Bug 25694

Summary: R_RISCV_TPREL_HI20 relocations cause riscv64 to add TEXTREL bit on executables
Product: binutils Reporter: Sergei Trofimovich <slyich>
Component: ldAssignee: Not yet assigned to anyone <unassigned>
Status: RESOLVED FIXED    
Severity: normal CC: alice, andrew, i, nelsonc1225, palmer, sam, wilson
Priority: P2    
Version: 2.34   
Target Milestone: ---   
See Also: https://sourceware.org/bugzilla/show_bug.cgi?id=22263
Host: x86_64-pc-linux-gnu Target: riscv64-unknown-linux-gnu
Build: x86_64-pc-linux-gnu Last reconfirmed:

Description Sergei Trofimovich 2020-03-18 22:28:27 UTC
Initial bug is reported as a https://bugs.gentoo.org/713082 where gdb-9.1 was observed to be complied with TEXTRELs. Here is the minimal reproducer:

// $ cat a.cc
static int a () { return 1; }

static thread_local int (*tlf) () = &a;

int main(void) { return tlf(); }
[sf] /tmp/z:cat a.cc
static int a () { return 1; }

static thread_local int (*tlf) () = &a;

int main(void) { return tlf(); }

$ riscv64-unknown-linux-gnu-g++ a.cc -o a -Wl,-z,text -pie -fPIE
/usr/libexec/gcc/riscv64-unknown-linux-gnu/ld: read-only segment has dynamic relocations
collect2: error: ld returned 1 exit status

$ riscv64-unknown-linux-gnu-g++ -S a.cc -o a.S -Wl,-z,text -pie -fPIE
$ cat a.S
...
main:
...
	lui	a5,%tprel_hi(_ZL3tlf)
	add	a5,a5,tp,%tprel_add(_ZL3tlf)
	ld	a5,%tprel_lo(_ZL3tlf)(a5)
	jalr	a5
...


I assume it's a binutils deficiency as I see no relocations in read-only sections:

$ riscv64-unknown-linux-gnu-g++ a.cc -o a -pie -fPIE
/usr/libexec/gcc/riscv64-unknown-linux-gnu/ld: warning: creating a DT_TEXTREL in object
$ LANG=C objdump -D -R a | egrep 'R_RISC|section ' | egrep -A2 'section '
Disassembly of section .interp:
Disassembly of section .note.ABI-tag:
Disassembly of section .gnu.hash:
Disassembly of section .dynsym:
Disassembly of section .dynstr:
Disassembly of section .gnu.version:
Disassembly of section .gnu.version_r:
Disassembly of section .rela.dyn:
Disassembly of section .rela.plt:
Disassembly of section .plt:
Disassembly of section .text:
Disassembly of section .rodata:
Disassembly of section .eh_frame_hdr:
Disassembly of section .eh_frame:
Disassembly of section .tdata:
			1da0: R_RISCV_RELATIVE	*ABS*+0x72a
Disassembly of section .preinit_array:
			1da8: R_RISCV_RELATIVE	*ABS*+0x68e
Disassembly of section .init_array:
			1db0: R_RISCV_RELATIVE	*ABS*+0x728
Disassembly of section .fini_array:
			1db8: R_RISCV_RELATIVE	*ABS*+0x6ee
Disassembly of section .dynamic:
Disassembly of section .data:
			2000: R_RISCV_RELATIVE	*ABS*+0x2000
Disassembly of section .got:
			2018: R_RISCV_JUMP_SLOT	__libc_start_main@GLIBC_2.27
			2020: R_RISCV_JUMP_SLOT	__stack_chk_fail@GLIBC_2.27
--
Disassembly of section .bss:
Disassembly of section .comment:
			0: R_RISCV_NONE	*ABS*


riscv_elf_check_relocs() is probably too conservative at attributing thread_local relocations in PIEs as TEXTRELs.
•••
● **SET EXERCISE 1**
Answer these questions about the bug report:
(a) Which binutils version is given for the bug?
(b) Which gdb version was seen compiled with TEXTRELs in the original report?
(c) Which function does the reporter suspect is too conservative?
● **SET EXERCISE 2**
Does each statement agree with the bug report?
(a) The bug has been resolved as fixed.
(b) The bug is assigned to a specific person.
(c) Linking the reproducer with -Wl,-z,text succeeded.
● **SET EXERCISE 3**
Proceed with the bug report on riscv64 TEXTREL relocations, starting after its last sentence.
The listing that comes next has nothing to do with the bug report.

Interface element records
•••
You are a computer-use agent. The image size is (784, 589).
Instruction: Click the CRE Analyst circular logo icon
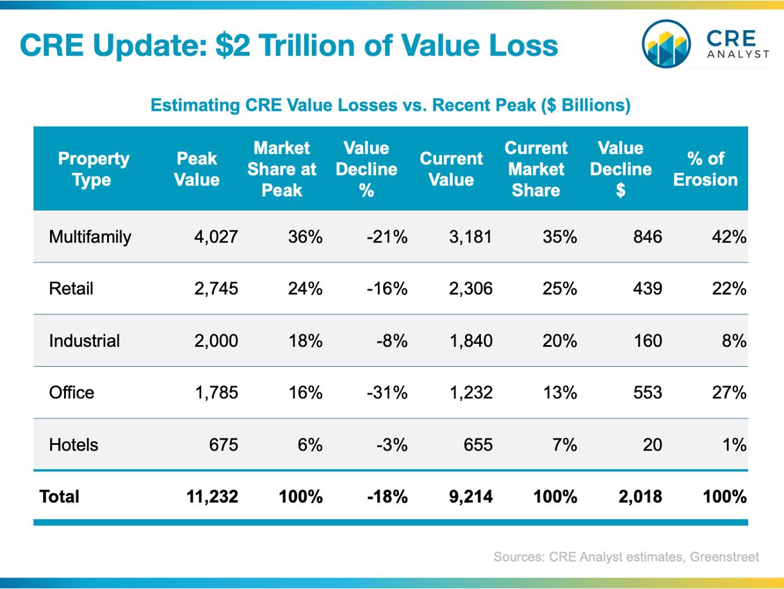pos(666,44)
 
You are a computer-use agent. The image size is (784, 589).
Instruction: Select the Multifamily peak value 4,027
pos(216,237)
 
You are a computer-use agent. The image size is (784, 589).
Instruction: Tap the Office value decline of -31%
pos(387,392)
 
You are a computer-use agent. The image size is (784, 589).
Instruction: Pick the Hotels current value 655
pos(478,445)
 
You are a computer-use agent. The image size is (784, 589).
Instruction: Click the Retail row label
pos(71,289)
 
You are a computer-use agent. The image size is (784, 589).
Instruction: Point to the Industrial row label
pos(85,341)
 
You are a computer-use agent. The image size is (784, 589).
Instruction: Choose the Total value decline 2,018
pos(640,497)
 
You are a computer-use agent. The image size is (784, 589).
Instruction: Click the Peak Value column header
pos(197,169)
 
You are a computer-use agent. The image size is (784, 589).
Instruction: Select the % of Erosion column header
pos(705,169)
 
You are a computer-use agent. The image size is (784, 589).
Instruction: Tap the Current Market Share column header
pos(535,169)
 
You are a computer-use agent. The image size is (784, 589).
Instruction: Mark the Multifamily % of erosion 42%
pos(729,237)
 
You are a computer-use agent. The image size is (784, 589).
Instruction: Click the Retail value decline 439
pos(648,289)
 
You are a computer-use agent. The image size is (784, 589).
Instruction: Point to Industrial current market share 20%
pos(560,341)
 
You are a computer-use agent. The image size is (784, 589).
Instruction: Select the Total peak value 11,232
pos(212,497)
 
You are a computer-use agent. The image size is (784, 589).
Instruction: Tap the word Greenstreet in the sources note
pos(724,557)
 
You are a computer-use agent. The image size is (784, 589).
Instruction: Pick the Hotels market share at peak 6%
pos(310,445)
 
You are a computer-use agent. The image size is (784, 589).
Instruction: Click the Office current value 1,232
pos(471,392)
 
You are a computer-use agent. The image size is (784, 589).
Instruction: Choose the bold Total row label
pos(60,497)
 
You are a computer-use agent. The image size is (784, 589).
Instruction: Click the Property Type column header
pos(94,169)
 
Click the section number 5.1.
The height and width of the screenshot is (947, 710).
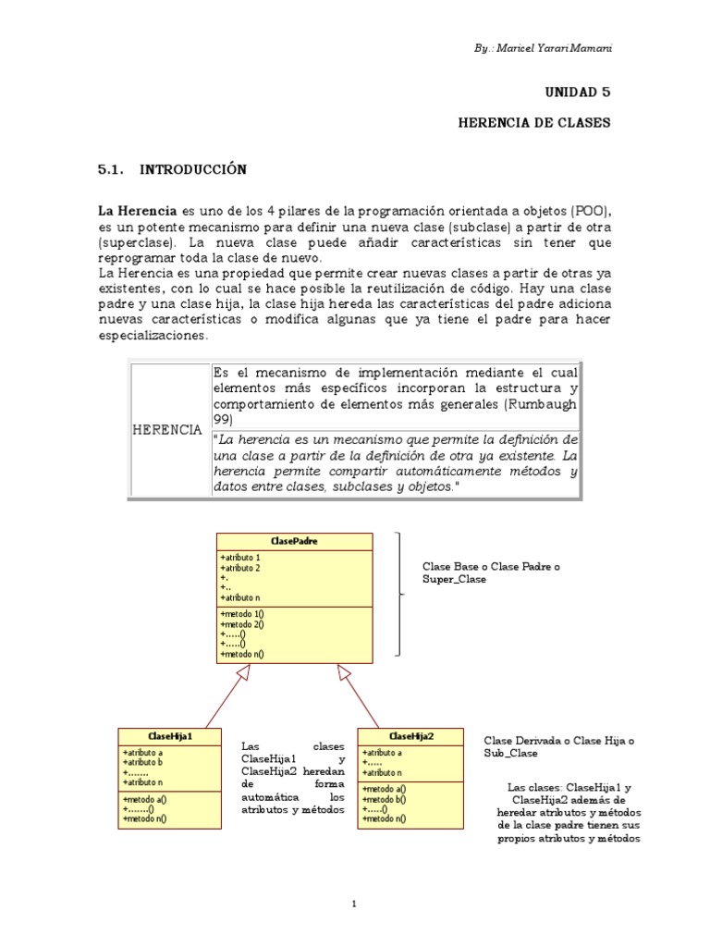click(111, 169)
•••
● **RESPONSE 1**
(a) 2.34
(b) gdb-9.1
(c) riscv_elf_check_relocs()

● **RESPONSE 2**
(a) Yes: "Status: RESOLVED FIXED"
(b) No: "Not yet assigned to anyone"
(c) No: "collect2: error: ld returned 1 exit status"

● **RESPONSE 3**
Comment 1 Jim Wilson 2020-03-19 17:01:58 UTC
I believe this is the same as bug 22263, which added a testcase, so we already have a ld testsuite failure for it.  The problem also shows up in openembedded builds.
Comment 2 Sergei Trofimovich 2020-03-19 21:55:44 UTC
(In reply to Jim Wilson from comment #1)
> I believe this is the same as bug 22263, which added a testcase, so we
> already have a ld testsuite failure for it.  The problem also shows up in
> openembedded builds.

Yeah, looks like it's exactly it!

Don't know if it should be duped or fixed in this bug. That bug accumulated a lot of fixes which are nice to look at how to fix things but make it hard to track what targets were not fixed yet.
Comment 3 Fangrui Song 2020-04-05 04:15:19 UTC
Instead of --warn-shared-textrel, we can make bfd_link_info::error_textrel default to 1 and delete warn_shared_textrel.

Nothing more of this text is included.